### WHAT THE TASK ASKS
Find every line in the records below that holds the word "computer", and copy each one.

____________

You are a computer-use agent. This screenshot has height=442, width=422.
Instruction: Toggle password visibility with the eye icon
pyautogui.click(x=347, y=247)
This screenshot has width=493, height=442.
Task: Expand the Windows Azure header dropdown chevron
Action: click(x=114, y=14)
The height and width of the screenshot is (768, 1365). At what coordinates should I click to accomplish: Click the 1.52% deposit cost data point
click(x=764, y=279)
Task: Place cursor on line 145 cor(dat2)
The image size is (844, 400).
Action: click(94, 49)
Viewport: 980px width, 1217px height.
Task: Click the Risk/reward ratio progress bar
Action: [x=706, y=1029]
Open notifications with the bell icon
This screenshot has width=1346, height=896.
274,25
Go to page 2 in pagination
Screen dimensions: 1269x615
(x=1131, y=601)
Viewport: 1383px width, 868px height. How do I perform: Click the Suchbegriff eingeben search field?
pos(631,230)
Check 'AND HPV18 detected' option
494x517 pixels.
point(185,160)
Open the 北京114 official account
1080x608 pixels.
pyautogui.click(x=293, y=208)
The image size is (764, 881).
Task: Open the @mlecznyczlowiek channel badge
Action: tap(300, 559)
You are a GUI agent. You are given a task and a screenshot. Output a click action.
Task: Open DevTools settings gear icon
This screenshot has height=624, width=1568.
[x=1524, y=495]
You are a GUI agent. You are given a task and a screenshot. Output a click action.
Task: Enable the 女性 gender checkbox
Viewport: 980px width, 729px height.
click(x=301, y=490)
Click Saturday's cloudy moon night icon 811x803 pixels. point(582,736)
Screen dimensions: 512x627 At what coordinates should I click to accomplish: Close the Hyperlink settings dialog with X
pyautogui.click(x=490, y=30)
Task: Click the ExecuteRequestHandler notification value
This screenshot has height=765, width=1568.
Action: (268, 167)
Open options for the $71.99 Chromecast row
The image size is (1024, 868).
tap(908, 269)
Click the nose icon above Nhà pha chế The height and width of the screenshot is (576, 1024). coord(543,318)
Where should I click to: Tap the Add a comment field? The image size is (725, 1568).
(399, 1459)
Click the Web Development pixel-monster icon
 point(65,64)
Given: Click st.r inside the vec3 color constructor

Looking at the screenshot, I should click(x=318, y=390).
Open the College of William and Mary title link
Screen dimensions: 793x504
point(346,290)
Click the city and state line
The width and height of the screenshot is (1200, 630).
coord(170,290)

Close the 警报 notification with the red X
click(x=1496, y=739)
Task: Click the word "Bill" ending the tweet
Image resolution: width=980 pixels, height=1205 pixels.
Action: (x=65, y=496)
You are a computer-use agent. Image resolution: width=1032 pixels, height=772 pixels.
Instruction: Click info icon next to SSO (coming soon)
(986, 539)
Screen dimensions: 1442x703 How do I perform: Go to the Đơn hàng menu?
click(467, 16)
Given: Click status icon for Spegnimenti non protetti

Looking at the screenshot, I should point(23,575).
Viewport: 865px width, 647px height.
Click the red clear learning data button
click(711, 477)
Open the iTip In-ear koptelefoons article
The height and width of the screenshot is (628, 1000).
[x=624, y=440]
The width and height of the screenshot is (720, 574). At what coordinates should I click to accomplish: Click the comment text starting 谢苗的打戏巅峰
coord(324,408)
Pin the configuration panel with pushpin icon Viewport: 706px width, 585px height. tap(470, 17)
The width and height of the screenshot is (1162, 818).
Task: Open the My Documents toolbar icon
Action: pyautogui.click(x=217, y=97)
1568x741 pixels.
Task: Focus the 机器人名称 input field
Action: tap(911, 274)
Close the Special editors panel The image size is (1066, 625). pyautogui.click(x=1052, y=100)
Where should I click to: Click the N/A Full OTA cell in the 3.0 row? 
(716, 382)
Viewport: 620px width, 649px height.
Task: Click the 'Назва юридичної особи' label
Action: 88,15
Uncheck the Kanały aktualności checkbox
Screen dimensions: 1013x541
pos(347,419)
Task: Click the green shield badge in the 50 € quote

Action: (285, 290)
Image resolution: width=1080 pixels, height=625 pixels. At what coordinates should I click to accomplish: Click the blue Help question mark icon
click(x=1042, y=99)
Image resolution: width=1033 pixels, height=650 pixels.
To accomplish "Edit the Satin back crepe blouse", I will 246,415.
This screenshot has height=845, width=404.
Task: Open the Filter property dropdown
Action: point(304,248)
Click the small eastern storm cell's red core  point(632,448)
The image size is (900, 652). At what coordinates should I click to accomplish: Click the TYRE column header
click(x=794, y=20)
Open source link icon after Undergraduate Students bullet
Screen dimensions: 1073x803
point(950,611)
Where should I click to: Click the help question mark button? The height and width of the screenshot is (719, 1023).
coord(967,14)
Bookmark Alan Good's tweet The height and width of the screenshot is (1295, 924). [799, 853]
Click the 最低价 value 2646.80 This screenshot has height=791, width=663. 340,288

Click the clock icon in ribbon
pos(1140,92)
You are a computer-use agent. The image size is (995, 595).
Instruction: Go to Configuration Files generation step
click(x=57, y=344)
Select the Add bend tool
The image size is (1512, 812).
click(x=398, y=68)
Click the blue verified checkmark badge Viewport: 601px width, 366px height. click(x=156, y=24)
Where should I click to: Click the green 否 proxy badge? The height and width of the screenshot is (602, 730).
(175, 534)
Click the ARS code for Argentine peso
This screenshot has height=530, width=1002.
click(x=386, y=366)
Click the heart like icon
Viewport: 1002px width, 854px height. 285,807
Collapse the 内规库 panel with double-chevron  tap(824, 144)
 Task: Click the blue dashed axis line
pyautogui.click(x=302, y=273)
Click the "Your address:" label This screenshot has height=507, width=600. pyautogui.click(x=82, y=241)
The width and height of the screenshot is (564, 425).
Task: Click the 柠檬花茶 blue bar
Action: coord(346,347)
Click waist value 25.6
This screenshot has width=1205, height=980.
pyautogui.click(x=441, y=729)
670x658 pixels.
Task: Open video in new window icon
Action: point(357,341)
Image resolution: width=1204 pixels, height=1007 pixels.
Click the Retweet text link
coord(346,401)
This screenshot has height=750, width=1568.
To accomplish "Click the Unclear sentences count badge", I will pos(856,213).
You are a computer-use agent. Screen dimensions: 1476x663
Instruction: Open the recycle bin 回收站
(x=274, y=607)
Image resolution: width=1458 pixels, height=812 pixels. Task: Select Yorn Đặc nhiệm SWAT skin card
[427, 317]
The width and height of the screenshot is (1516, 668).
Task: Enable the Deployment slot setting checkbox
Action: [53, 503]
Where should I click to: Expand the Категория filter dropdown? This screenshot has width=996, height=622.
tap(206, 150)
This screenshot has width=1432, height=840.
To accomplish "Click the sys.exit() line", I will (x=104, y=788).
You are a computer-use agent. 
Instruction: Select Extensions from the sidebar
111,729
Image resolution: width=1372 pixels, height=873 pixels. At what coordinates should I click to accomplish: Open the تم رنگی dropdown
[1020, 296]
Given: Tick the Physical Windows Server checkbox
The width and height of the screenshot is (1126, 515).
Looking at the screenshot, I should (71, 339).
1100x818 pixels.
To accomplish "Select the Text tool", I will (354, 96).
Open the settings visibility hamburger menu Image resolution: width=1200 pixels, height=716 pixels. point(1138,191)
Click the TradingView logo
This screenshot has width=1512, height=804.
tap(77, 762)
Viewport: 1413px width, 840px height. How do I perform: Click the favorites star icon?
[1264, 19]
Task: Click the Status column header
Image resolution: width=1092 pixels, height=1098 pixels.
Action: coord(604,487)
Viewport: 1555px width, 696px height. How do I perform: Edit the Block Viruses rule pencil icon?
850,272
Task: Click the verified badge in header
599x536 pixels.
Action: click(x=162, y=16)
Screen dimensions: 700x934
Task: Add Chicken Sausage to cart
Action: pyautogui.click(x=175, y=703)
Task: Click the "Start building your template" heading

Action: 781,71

____________

### ANSWER BOX
You are a computer-use agent. This screenshot has height=442, width=422.
You are a computer-use agent. Image resolution: width=1032 pixels, height=772 pixels.
You are a computer-use agent. The image size is (995, 595).
You are a computer-use agent. Screen dimensions: 1476x663
You are a computer-use agent. 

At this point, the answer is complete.